> _EXERCISE INSTRUCTIONS_
Repeat every one of the records below word for word, keeping each line unchanged.

> _Text and element pointing records_
────────────────────────────────────────

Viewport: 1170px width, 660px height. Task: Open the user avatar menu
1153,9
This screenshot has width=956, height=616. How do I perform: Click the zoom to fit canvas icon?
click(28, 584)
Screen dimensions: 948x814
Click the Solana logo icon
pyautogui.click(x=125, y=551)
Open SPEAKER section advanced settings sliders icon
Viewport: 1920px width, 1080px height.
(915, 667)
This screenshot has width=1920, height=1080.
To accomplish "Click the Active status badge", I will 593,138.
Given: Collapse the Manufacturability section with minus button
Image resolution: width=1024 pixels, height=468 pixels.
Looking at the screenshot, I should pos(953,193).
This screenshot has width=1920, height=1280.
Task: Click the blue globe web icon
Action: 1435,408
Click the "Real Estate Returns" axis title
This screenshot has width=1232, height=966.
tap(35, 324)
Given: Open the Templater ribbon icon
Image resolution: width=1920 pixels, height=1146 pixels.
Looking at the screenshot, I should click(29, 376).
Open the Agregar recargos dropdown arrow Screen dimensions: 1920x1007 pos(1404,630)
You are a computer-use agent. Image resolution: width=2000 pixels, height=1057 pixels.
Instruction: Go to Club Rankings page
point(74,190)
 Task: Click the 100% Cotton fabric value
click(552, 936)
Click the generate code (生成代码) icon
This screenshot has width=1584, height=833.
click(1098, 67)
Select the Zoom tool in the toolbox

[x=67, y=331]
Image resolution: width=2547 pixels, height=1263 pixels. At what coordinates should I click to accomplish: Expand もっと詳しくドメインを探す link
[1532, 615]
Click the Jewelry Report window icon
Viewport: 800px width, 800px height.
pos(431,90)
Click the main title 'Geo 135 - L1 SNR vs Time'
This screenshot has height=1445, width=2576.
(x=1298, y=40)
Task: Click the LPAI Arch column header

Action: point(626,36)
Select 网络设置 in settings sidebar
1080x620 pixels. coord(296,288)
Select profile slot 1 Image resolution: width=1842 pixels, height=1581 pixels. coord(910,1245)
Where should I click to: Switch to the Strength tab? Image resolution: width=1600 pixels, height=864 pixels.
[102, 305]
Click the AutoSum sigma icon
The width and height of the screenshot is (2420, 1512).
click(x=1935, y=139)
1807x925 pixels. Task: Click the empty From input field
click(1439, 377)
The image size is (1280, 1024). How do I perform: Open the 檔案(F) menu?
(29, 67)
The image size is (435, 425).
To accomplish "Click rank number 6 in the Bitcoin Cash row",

────────────────────────────────────────

> _FULL RESPONSE_
Viewport: 1170px width, 660px height. Task: Open the user avatar menu
1153,9
This screenshot has width=956, height=616. How do I perform: Click the zoom to fit canvas icon?
click(28, 584)
Screen dimensions: 948x814
Click the Solana logo icon
pyautogui.click(x=125, y=551)
Open SPEAKER section advanced settings sliders icon
Viewport: 1920px width, 1080px height.
(915, 667)
This screenshot has width=1920, height=1080.
To accomplish "Click the Active status badge", I will 593,138.
Given: Collapse the Manufacturability section with minus button
Image resolution: width=1024 pixels, height=468 pixels.
Looking at the screenshot, I should pos(953,193).
This screenshot has width=1920, height=1280.
Task: Click the blue globe web icon
Action: 1435,408
Click the "Real Estate Returns" axis title
This screenshot has width=1232, height=966.
tap(35, 324)
Given: Open the Templater ribbon icon
Image resolution: width=1920 pixels, height=1146 pixels.
Looking at the screenshot, I should click(29, 376).
Open the Agregar recargos dropdown arrow Screen dimensions: 1920x1007 pos(1404,630)
You are a computer-use agent. Image resolution: width=2000 pixels, height=1057 pixels.
Instruction: Go to Club Rankings page
point(74,190)
 Task: Click the 100% Cotton fabric value
click(552, 936)
Click the generate code (生成代码) icon
This screenshot has width=1584, height=833.
click(1098, 67)
Select the Zoom tool in the toolbox

[x=67, y=331]
Image resolution: width=2547 pixels, height=1263 pixels. At what coordinates should I click to accomplish: Expand もっと詳しくドメインを探す link
[1532, 615]
Click the Jewelry Report window icon
Viewport: 800px width, 800px height.
pos(431,90)
Click the main title 'Geo 135 - L1 SNR vs Time'
This screenshot has height=1445, width=2576.
(x=1298, y=40)
Task: Click the LPAI Arch column header

Action: point(626,36)
Select 网络设置 in settings sidebar
1080x620 pixels. coord(296,288)
Select profile slot 1 Image resolution: width=1842 pixels, height=1581 pixels. coord(910,1245)
Where should I click to: Switch to the Strength tab? Image resolution: width=1600 pixels, height=864 pixels.
[102, 305]
Click the AutoSum sigma icon
The width and height of the screenshot is (2420, 1512).
click(x=1935, y=139)
1807x925 pixels. Task: Click the empty From input field
click(1439, 377)
The image size is (1280, 1024). How do I perform: Open the 檔案(F) menu?
(29, 67)
The image size is (435, 425).
To accomplish "Click rank number 6 in the Bitcoin Cash row",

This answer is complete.